Issue 15096

Create a fake dataset for crawling into dev to test interpretation

15096
Reporter: omeyn
Assignee: kbraak
Type: Task
Summary: Create a fake dataset for crawling into dev to test interpretation
Priority: Major
Resolution: Fixed
Status: Closed
Created: 2014-02-17 11:25:13.867
Updated: 2014-02-21 14:00:30.319
Resolved: 2014-02-21 14:00:30.294
        
Description: done when:
- dwca zip file is internet addressable and crawlable in dev an uat (registered in dev and uat registries)
- expected outcome for each record in the dataset (ie expected issues, country, lat lng etc) and for each dataset in summary (so that we can compare with the stats page in portal)
- consult with Andrea and Jan to add problematic stuff
]]>
    


Author: kbraak@gbif.org
Created: 2014-02-18 17:49:08.691
Updated: 2014-02-18 17:49:08.691
        
Test Excel file added to occurrence-processor project.

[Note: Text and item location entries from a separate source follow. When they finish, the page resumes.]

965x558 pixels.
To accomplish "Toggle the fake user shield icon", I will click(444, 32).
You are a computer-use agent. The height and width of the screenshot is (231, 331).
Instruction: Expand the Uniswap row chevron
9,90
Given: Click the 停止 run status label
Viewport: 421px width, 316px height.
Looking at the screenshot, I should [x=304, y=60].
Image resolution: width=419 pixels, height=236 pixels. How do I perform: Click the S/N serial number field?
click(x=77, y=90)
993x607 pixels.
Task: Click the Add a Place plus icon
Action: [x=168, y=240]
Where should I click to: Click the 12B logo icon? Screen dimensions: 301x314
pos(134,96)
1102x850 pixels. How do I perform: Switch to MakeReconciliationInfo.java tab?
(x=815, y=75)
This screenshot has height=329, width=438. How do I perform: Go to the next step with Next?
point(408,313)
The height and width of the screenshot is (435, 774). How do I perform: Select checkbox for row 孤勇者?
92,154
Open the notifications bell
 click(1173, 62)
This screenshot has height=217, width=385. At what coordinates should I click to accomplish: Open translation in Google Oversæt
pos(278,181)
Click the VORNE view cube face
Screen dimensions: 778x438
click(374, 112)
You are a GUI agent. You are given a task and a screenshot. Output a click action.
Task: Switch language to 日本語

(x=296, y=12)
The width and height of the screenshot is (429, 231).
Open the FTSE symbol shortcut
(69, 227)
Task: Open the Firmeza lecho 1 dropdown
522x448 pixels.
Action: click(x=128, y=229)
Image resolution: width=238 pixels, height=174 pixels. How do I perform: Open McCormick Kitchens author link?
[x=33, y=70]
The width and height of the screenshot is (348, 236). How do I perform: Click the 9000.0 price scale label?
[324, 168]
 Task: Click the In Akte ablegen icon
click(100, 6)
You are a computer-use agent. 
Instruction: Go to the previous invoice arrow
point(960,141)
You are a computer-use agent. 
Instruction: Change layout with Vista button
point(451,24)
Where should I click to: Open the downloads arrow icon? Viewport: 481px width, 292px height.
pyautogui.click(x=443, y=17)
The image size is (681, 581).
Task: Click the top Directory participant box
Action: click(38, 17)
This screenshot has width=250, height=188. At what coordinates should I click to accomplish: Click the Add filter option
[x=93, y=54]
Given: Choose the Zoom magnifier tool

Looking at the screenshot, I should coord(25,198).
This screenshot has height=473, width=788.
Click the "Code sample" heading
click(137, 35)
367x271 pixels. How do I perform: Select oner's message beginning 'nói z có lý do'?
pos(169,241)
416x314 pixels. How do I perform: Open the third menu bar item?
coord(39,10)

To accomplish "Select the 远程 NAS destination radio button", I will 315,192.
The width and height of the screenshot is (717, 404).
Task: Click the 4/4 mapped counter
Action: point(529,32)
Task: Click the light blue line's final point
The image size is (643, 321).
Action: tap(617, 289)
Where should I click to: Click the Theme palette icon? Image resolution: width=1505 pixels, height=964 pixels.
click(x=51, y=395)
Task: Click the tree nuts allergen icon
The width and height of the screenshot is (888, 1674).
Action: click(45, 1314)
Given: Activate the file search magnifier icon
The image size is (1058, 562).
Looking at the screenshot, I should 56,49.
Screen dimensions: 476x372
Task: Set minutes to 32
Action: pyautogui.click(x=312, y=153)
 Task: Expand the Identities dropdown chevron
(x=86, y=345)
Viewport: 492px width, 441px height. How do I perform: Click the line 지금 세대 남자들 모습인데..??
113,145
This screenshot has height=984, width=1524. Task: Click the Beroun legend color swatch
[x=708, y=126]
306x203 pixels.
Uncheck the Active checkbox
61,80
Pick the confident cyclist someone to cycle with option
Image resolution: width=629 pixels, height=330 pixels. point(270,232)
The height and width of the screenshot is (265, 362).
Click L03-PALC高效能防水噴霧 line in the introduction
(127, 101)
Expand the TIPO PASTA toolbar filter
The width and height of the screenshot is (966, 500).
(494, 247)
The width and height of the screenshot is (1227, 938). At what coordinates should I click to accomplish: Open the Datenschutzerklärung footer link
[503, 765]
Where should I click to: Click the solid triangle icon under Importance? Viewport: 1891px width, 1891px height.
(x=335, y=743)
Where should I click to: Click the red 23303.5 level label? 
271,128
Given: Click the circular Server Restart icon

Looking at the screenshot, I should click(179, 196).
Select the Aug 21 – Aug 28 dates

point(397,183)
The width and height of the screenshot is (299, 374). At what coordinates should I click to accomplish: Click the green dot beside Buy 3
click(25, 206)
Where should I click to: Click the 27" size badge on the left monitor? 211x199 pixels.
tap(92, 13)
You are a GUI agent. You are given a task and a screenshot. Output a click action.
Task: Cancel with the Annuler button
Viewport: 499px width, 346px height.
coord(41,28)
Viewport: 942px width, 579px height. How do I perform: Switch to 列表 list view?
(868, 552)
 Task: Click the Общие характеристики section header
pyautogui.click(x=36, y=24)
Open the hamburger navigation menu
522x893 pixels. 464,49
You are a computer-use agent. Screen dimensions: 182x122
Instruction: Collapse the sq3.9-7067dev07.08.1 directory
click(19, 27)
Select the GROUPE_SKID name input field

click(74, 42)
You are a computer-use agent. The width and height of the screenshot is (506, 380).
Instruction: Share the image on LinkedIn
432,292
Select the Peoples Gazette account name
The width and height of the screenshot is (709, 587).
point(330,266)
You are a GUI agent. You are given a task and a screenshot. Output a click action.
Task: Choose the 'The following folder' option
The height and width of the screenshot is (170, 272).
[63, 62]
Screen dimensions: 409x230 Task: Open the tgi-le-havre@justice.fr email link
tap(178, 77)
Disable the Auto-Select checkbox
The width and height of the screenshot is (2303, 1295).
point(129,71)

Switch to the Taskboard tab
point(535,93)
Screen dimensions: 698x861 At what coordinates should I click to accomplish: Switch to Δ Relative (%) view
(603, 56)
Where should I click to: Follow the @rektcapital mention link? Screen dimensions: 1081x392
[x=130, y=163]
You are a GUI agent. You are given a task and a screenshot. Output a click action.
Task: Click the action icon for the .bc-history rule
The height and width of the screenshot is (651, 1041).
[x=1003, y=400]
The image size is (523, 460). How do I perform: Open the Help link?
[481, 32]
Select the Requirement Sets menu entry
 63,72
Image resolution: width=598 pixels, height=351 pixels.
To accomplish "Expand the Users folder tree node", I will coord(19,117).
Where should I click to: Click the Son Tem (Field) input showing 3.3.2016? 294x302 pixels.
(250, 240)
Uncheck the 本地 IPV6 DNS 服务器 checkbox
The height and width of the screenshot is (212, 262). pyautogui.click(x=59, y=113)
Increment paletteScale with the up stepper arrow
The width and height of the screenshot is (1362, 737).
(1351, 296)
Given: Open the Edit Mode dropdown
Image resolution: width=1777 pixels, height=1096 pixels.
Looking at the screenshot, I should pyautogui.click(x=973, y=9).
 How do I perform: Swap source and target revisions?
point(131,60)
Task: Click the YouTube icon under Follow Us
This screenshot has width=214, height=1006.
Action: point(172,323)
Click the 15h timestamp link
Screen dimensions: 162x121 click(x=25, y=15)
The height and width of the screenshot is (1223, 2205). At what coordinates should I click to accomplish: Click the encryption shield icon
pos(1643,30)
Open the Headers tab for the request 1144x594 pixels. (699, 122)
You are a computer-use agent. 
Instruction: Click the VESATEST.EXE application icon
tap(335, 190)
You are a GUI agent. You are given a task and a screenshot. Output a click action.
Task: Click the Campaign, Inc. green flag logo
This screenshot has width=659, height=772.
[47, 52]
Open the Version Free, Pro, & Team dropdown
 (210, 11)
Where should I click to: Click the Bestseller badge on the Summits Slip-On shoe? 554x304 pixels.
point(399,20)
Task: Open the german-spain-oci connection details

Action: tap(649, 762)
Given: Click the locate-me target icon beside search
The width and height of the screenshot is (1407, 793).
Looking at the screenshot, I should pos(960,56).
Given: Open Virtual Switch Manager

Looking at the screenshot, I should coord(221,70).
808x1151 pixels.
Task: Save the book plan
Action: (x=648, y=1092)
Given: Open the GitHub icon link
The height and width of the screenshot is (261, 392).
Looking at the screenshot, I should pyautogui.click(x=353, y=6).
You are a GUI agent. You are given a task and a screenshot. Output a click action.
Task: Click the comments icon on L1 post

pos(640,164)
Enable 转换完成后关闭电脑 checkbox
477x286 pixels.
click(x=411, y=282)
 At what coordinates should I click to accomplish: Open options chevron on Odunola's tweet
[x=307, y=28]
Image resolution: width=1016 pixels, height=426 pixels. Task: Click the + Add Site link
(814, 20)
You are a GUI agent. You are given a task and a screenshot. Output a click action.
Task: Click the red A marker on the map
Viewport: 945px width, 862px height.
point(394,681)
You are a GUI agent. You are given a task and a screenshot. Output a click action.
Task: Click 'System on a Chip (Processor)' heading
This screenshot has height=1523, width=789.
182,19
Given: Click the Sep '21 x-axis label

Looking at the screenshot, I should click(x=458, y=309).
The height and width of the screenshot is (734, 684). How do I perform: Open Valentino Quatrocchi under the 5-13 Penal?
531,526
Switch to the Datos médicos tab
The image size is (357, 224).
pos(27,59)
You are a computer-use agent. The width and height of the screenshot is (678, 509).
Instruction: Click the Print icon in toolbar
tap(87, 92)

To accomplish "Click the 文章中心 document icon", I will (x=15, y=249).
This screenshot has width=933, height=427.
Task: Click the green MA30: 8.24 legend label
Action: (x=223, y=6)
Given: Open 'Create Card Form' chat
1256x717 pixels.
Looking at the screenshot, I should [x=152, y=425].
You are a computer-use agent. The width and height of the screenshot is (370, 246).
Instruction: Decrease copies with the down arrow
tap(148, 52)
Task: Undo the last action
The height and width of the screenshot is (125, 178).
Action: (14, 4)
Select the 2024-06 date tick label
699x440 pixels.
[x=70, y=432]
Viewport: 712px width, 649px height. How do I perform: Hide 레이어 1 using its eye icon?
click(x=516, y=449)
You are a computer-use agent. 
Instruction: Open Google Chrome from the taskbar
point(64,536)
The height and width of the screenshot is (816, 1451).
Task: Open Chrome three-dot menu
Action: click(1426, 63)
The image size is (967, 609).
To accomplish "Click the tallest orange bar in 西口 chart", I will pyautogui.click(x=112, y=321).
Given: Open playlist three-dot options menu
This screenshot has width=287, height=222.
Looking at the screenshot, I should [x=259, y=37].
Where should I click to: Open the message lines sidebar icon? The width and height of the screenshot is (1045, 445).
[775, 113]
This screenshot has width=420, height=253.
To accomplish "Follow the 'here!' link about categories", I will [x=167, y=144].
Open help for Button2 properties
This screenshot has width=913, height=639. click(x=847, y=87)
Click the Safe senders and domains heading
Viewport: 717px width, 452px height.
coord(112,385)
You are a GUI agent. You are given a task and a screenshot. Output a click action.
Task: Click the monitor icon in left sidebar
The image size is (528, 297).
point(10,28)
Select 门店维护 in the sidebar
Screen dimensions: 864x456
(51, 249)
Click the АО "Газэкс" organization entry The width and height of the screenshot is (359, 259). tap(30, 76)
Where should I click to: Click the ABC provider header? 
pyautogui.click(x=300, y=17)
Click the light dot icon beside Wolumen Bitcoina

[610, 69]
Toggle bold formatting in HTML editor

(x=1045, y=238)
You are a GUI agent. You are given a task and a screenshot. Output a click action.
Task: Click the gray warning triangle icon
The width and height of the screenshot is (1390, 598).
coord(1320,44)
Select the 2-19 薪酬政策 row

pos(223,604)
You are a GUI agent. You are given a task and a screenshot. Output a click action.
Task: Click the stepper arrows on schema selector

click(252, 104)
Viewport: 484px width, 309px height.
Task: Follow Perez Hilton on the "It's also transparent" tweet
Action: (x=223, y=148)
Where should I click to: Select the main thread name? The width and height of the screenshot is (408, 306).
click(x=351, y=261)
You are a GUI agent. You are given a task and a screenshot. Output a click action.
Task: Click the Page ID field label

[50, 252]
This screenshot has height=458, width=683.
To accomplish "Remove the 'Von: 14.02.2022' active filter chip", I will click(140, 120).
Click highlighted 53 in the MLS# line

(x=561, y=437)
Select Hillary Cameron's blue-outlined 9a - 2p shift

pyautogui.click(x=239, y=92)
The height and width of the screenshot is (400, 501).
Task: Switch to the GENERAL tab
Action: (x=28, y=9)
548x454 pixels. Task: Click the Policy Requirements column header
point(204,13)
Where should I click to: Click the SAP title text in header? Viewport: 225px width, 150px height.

Each row tests 1 thing only, and is uniquely identified by its occurrenceID.

The occurrenceRemarks contains information about what's being tested, and the expected result.

Progress so far, is a few conditions for the modified date.

File committed in https://github.com/gbif/occurrence/commit/e41fd1a0ff73e3e6d2363f6d3f7cbdb2e8674aef
    


Author: kbraak@gbif.org
Created: 2014-02-20 17:39:08.038
Updated: 2014-02-20 17:39:08.038
        
The fake dataset in Excel, csv (gzipped) including eml.xml have been committed to github.

Outstanding, is to add the test dataset to the dev registry, using the following endpoints:

DwC-Archive endpoint: https://github.com/gbif/occurrence/raw/master/occurrence-processor/src/test/resources/dataset_to_test_gbif_interpretation.csv.gz

EML endpoint: https://raw2.github.com/gbif/occurrence/master/occurrence-processor/src/test/resources/eml.xml
    


Author: kbraak@gbif.org
Comment: The dataset has now been registered in the dev registry, and is ready for crawling/interpretation. See here: http://www.gbif-dev.org/dataset/5e296a86-f28d-4e53-bf83-b8493e18c71b
Created: 2014-02-21 12:35:14.064
Updated: 2014-02-21 12:35:14.064


Author: kbraak@gbif.org
Created: 2014-02-21 13:59:54.064
Updated: 2014-02-21 13:59:54.064
        
Another couple test records added, see https://github.com/gbif/occurrence/commit/99fb7b5c8e006e426ef65e5b3a870e61a15e6e00

The gzipped csv test dataset was rebuilt, see https://github.com/gbif/occurrence/commit/57cd770c298d76b77d0ac5510f7c3ca6f71b1d51
    


Author: kbraak@gbif.org
Created: 2014-02-21 14:00:30.317
Updated: 2014-02-21 14:00:30.317
        
Dataset completed, registered, and ready for crawling/interpretation.

In total, there are 74 test records.